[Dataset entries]

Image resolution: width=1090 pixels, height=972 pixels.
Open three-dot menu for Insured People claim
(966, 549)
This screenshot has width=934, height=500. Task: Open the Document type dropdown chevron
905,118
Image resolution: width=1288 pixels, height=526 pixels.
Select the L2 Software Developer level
...
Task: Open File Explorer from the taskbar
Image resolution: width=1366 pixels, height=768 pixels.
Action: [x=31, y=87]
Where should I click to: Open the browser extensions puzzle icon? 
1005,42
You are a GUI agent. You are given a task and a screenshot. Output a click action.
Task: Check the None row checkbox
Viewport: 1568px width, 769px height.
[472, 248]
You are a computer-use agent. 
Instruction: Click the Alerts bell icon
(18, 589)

• **TASK PROMPT**: Return each line among the entries that holds the word "agent".

• **RESPONSE BOX**:
You are a GUI agent. You are given a task and a screenshot. Output a click action.
You are a computer-use agent. 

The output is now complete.